I deepen and expand how I talk about learning by using / referencing appropriate levels of BLP or the school’s progression charts for all key learning behaviours.
A key consideration of learning power is how the dispositions grow and how students become more skilled over time. In terms of the 4 key learning behaviours, teachers’ language may, at first, be restricted to encouraging learners to ‘stick at it’ or to ‘work in a group’ or ‘ask more questions’ or ‘think about what you have learned’. Learners’ understanding will inevitably suffer from these limitations.
Using the progression charts to talk about and explore learning enriches the learning language.
In increasing students’ disposition to persevere…what was previously ‘stick at it’ becomes:
What might you do to get unstuck?
You could use the stuck poster for an idea
What is putting you off? How might you deal with this?

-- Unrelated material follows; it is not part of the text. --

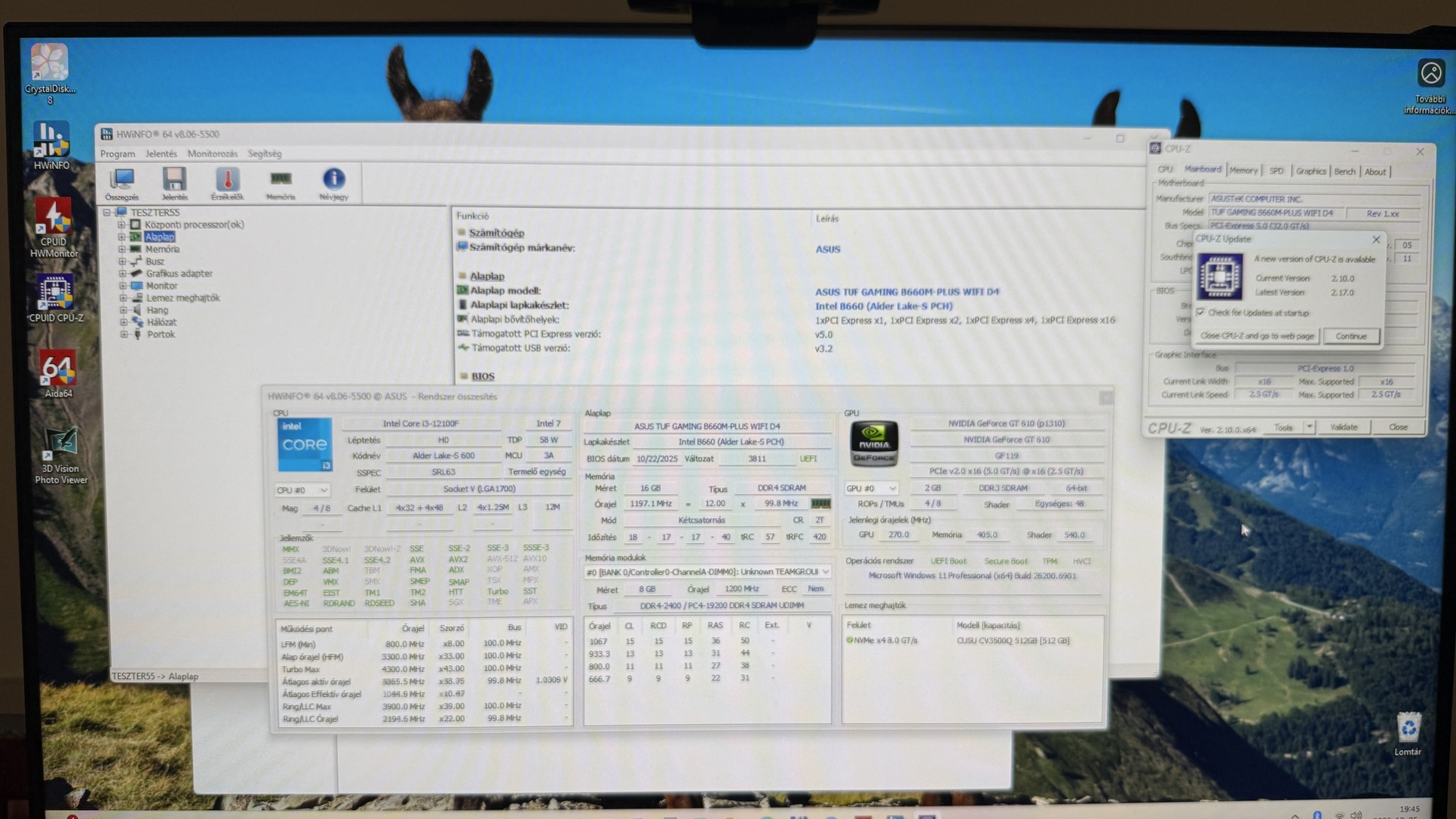Click the Jelentés report toolbar icon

What are you looking to achieve?
If it is not difficult, you are practising what you can already do!
That is an interesting mistake.
What might you do to avoid that mistake in future?
How are you going to make sure you get this done?
This is tricky, but I can see you are enjoying the struggle.
4. Widen access to the language of learning.
I use ‘Could-be’ language so as to enable students to become more thoughtful, imaginative, critical. I invite students to become more inquisitive members of a knowledge-checking, knowledge-developing community.
The importance of using ‘Could-Be’ language is well researched. It encourages more genuine engagement with what is being taught; how pupils will question and solve problems more readily if knowledge is presented as provisional. It’s about shifting the tone to more tentative, less cut and dried. The opposite is ‘Is’ language which positions the learner as knowledge consumers where their job is to try and understand and remember. ‘Could be’ language immediately invites pupils to be more thoughtful, critical or imaginative about what they are hearing or reading. For more on using ‘could be’ language, see page 69-71 in The Learning Powered School
Could be language includes phrase like;
5. Enrich the learning language.
I now use the language of learning fluently for all learning behaviours so as to stimulate effective learning. Students imitate this differentiated use of learning-friendly language.
Teachers who have become confident with BLP almost always find that the kind of language they use is different from what it was before. Their classroom talk is all focused on the process and the experience of learning itself. During an activity, as teachers go around helping students and checking on their progress, they quite easily start using more of the kinds of prompts and questions that are shown overleaf. They have, in effect, started to speak ‘Learnish’!
Nudging connecting
What does that remind you of?
What do you know that might help?
What would be a good analogy for that?
Nudging self-evaluation
Tell me about that
What are you not so pleased with?
How would you do it differently next time?
What would even better look like?
Nudging self awareness?
Does this way of working play to your strengths?
How could you organise yourself to help you learn better?
What learning behaviours would it help you to strengthen?
b) Take the conversation to another level . . . .
Thus far students have been reflecting on whether and / or how frequently they have been using various learning behaviours. Use this Rating Wheel to get them reflecting on how well they have used these behaviours.
Challenge students to explain why they believe they have used the behaviour effectively. How could you use their answers to build definitions of effective learning behaviours?
Teacher talk
Which learning behaviours have you had occasion to use today/this week?
Which have you used most often?
I notice you have completely coloured in the reasoning segment. So what does that mean? What does good reasoning mean to you?
Which one of the learning behaviours do you want to improve and learn to do better?
Where to search for similar ideas to extend your practice
The ‘How Well’ rating wheel is introduced in the Stepping Stones / Nutshells Meta Learning module, section 2, iv) Moving Beyond Green.